The complement component C3b has a vital role in clearing immune complexes, which is marked by the effects of these deficiencies. SLE (systemic lupus erythematosus), is an autoimmune disease that arises due to the absence of binding between the complement component C1q and apoptotic cells. When apoptotic cells do not bind with C1q, they behave as auto-antigens, leading to the development of autoimmune diseases like SLE.
Early complement components, play a major role in controlling diseases and in the absence of them, individuals suffer from relapsing infections with both gram-positive and gram-negative bacteria.
The pus-forming bacteria Streptococci and Staphylococci are resistant to the MAC (membrane attack complex) induced cell lysis. However, early complement components can control the infection by inducing a localized inflammatory response and opsonization.
Mannose-binding lectin (MBL), the first component of the lectin pathway initiates complement activation and binds mannose sugar residues found on the surface of microbes. A deficiency in MBL leads to the development of severe pyrogenic infections in infants and children.
Children with a deficiency in MBL, suffer from recurrent respiratory tract infections. Infections due to bacteria Neisseria happen due to the deficiency of factor D and properdin, the initiative factors of the alternative pathway of the complement system.
Diseases related to deficiency in C3, C4 and terminal complement components
The complement component C3 plays the main role in opsonization and the formation of membrane attack complex (MAC). People with a deficiency in C3 suffer from repeated severe bacterial infections that lead to meningitis, bronchitis, and pneumonia. C3 deficiency may also lead to immune-complex diseases.

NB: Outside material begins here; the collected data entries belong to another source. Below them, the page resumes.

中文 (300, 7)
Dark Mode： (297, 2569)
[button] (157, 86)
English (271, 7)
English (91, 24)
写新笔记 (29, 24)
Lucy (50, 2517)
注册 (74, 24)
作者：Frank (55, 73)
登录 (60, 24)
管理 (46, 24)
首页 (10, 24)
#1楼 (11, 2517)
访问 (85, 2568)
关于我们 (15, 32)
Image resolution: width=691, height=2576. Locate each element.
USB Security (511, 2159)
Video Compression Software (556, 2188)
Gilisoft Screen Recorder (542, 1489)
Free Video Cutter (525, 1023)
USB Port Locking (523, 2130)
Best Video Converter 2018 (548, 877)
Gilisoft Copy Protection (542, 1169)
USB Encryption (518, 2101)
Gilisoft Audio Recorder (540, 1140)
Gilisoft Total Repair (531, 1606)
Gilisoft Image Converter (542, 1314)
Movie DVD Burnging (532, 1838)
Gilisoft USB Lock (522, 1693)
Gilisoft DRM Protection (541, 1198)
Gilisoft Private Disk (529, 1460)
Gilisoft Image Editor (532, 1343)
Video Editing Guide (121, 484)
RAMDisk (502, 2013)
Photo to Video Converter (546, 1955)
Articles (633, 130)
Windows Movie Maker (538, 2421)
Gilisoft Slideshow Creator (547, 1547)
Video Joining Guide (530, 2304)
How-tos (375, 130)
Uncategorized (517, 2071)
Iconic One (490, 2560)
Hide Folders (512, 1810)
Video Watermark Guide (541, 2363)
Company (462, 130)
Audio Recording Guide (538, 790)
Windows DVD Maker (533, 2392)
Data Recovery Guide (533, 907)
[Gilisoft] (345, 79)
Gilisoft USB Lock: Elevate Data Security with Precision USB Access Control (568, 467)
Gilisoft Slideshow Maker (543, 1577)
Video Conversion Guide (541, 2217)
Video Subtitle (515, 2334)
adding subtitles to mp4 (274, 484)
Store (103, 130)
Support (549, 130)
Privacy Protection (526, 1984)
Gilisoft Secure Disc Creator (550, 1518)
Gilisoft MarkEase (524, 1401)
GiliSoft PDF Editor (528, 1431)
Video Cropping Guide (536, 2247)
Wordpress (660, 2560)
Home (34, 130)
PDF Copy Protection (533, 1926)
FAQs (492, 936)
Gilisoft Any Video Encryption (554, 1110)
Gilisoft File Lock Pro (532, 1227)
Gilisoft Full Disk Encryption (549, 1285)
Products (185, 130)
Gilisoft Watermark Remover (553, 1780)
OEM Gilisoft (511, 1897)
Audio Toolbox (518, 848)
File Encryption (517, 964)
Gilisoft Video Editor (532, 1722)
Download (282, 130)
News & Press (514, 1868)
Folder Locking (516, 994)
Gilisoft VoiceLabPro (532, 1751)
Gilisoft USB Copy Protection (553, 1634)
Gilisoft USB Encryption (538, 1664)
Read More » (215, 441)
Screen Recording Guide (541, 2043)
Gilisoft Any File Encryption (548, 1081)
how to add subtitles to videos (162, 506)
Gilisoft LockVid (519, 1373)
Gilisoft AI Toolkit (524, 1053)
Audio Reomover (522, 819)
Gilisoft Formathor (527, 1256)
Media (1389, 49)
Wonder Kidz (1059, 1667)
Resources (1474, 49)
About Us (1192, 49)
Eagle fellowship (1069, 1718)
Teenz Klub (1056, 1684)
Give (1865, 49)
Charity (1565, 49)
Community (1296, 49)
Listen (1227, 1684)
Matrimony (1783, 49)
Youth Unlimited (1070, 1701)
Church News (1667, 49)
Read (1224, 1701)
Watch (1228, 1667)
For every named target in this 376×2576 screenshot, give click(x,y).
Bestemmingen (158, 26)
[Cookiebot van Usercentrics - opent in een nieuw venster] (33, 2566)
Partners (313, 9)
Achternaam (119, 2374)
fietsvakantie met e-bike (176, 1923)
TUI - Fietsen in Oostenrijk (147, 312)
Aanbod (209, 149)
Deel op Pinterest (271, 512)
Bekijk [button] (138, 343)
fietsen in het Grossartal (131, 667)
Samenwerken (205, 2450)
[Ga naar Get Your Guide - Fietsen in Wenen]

The complement factor C4 differs in individuals from two to six. The genes responsible for encoding C4 are located in the MHC (major histocompatibility complex), and low gene numbers are related to lower levels of C4 component in the plasma, which causes the development of autoimmune diseases.
A complete deficiency in the complement component C4 leads to the occurrence of frequent bacterial infections with S. pneumonia, Haemophilus influenzae, and N. meningitis.
The deficiencies of terminal complement components (C5 to C9) in individuals make them suffer from the disease meningitis by the bacterium N. meningitis. Individuals with a deficiency of terminal complement components need to vaccinate themselves against N. meningitis.
Role of complement regulatory proteins
There are complement regulatory proteins that regulate the complement components, e.g., C1INH, the C1 complement factor inhibitor prevents the hyperactivation of C2 and C4 by the complement component C1, thus regulating the activation of the classical pathway.
Apart from this, C1INH is a serine protease inhibitor, which controls two serine proteases in the blood clotting cascade. Individuals with a deficiency of C1INH suffer from a condition in which excessive production of vasoactive mediators takes place.
Vasoactive mediators control the integrity and diameter of blood vessels. The excessive production of these mediators leads to extracellular fluid accumulation and tissue swelling. The clinical condition is termed hereditary angioedema. It is tissue edema and can be subcutaneous, i.e., within the bowel causing abdominal pain, or maybe in the upper respiratory tract obstructing the airway.
How do microbes plan to evade complement attack?
Microbes carry out different evasion strategies to escape complement attacks. Different bacteria adopt different strategies to evade complement attacks. Gram-positive bacteria have thick cell walls and capsules, which aid them to brush aside the introduction of membrane attack complexes (MACs).
Some bacteria run away into intracellular vacuoles to elude immune detection. Apart from these energy-consuming strategies, many microbes apply more precise complement evasion strategies to evade annihilation.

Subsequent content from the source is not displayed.